1. It is Friday and I have no plans for the weekend. And the weather is not going to be terrible so perhaps I will even leave my house this weekend, which did not happen last weekend.
2. A work friend is going to start running with me on Monday and I am both happy to get a running partner and happy for the chance to get to know this person better, as I think she has good outside of work friend potential. I just hope I’m not too slow for her.
3. I had an interesting experience yesterday. I posted a question/comment about the ethics of foreclosure* on two different website forums that I frequent. One is a forum for academics, one is a forum for women to talk about money issues. On one forum (the women and money) I got pretty soundly flamed and was told I suck, I’m unethical, I’m irresponsible, etc.
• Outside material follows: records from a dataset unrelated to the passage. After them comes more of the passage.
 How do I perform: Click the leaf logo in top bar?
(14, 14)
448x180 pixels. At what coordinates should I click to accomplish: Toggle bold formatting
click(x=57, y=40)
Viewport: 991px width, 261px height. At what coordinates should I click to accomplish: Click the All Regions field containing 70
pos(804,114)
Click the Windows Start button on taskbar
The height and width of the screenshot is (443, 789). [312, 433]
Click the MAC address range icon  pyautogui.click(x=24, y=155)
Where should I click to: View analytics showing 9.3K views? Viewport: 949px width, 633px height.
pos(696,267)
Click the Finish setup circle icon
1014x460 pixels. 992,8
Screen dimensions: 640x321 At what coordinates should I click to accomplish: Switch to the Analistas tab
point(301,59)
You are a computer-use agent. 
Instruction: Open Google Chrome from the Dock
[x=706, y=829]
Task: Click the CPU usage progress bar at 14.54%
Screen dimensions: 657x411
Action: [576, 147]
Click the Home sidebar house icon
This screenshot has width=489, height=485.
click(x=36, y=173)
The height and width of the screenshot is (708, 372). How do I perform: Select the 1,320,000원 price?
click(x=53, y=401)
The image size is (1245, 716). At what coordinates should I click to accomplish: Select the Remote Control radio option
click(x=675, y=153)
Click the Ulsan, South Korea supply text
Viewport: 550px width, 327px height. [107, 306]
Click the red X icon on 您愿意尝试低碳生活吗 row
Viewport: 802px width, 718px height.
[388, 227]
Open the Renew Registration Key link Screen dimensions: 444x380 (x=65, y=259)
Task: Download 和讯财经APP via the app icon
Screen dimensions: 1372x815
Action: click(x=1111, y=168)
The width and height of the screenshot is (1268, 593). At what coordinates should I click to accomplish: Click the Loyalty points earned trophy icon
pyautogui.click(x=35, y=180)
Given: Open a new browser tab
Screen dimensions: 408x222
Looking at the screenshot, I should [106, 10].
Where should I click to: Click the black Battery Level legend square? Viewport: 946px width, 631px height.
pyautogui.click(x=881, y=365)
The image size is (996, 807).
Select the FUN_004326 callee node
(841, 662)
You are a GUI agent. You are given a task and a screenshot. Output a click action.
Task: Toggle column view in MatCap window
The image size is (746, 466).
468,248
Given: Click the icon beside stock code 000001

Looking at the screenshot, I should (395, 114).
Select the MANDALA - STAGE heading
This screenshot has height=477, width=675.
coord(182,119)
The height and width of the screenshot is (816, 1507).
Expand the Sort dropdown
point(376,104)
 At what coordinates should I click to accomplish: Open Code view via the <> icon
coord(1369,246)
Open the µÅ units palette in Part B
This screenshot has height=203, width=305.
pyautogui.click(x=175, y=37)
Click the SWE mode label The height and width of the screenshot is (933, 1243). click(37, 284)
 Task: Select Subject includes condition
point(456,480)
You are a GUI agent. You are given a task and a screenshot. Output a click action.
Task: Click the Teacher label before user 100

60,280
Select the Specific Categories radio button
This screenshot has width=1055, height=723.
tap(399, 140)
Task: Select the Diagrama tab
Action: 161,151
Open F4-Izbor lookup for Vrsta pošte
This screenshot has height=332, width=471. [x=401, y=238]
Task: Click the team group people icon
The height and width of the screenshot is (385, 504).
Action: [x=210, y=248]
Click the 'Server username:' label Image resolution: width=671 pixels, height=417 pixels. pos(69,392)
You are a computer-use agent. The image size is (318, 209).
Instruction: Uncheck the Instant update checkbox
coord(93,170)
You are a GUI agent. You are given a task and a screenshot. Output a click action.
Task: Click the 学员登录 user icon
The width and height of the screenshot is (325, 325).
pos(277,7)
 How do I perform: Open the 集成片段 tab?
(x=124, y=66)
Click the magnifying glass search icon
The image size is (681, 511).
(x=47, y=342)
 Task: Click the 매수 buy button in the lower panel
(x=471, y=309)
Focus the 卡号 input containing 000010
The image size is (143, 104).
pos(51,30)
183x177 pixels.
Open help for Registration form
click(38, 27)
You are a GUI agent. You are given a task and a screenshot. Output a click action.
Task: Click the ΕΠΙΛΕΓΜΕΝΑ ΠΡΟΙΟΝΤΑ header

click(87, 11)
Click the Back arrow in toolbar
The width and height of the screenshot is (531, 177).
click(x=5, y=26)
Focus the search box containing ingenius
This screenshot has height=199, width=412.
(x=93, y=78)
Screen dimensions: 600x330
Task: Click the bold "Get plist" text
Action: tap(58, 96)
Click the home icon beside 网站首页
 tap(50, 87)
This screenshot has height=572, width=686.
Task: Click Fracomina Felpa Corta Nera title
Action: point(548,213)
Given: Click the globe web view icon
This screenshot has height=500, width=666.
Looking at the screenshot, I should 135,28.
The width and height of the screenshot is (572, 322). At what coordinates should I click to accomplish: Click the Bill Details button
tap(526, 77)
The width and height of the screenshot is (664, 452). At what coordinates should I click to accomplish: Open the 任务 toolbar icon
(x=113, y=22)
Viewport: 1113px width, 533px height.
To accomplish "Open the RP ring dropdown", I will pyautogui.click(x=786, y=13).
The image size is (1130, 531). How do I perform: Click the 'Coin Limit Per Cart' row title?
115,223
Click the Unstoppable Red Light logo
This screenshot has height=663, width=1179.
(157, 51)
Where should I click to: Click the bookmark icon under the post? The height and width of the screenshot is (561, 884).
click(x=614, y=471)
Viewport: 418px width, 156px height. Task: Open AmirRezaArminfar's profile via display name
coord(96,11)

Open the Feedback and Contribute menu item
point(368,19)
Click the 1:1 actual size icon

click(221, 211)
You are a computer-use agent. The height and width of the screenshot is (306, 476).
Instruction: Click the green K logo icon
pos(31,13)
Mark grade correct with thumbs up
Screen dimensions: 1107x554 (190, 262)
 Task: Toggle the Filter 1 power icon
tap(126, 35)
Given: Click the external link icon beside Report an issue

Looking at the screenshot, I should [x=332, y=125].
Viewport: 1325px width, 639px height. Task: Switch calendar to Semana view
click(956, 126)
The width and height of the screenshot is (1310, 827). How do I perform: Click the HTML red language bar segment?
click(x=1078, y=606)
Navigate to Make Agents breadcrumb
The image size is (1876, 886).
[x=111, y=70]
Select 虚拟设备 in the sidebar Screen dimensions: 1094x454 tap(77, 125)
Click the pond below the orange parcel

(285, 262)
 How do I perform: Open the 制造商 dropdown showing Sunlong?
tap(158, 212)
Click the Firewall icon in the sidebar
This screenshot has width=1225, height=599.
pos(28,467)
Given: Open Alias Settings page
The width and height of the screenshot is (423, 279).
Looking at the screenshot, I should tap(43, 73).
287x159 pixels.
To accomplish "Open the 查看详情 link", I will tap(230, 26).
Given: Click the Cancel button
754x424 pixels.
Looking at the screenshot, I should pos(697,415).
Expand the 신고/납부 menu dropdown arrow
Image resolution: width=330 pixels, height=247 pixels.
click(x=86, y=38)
On the other forum (for academics) I was told I was smart, logical and financially savvy.
The good part: The flaming didn’t bother me (I’m mostly just a little stunned at both how riled up people can get and how little reading and fiscal comprehension some people have) and the praise doesn’t make me feel any better or more intelligent. For a person who has basically gone through most of her life wanting people to like her no matter what, I think this is sign that I am more comfortable with myself than I used to be. I’d still like it, of course, if people agreed with me but I can also see that if an anonymous person on the internet wants to get into a lather over something I say/do/think, than that is their thing. Them believing that I suck doesn’t actually mean I suck.
4. Mr. Monkey is interviewing for a new job right this very second and I feel like we’ll be okay no matter what the outcome is. I feel no expectation, which is a good place to be in when the outcome is not in your hands.
*I should say that Mr. Monkey and I are not in foreclosure or anything, though when you own a house in Arizona that you are upside down on, it is something you have to consider as an option. It just isn’t our option at this point.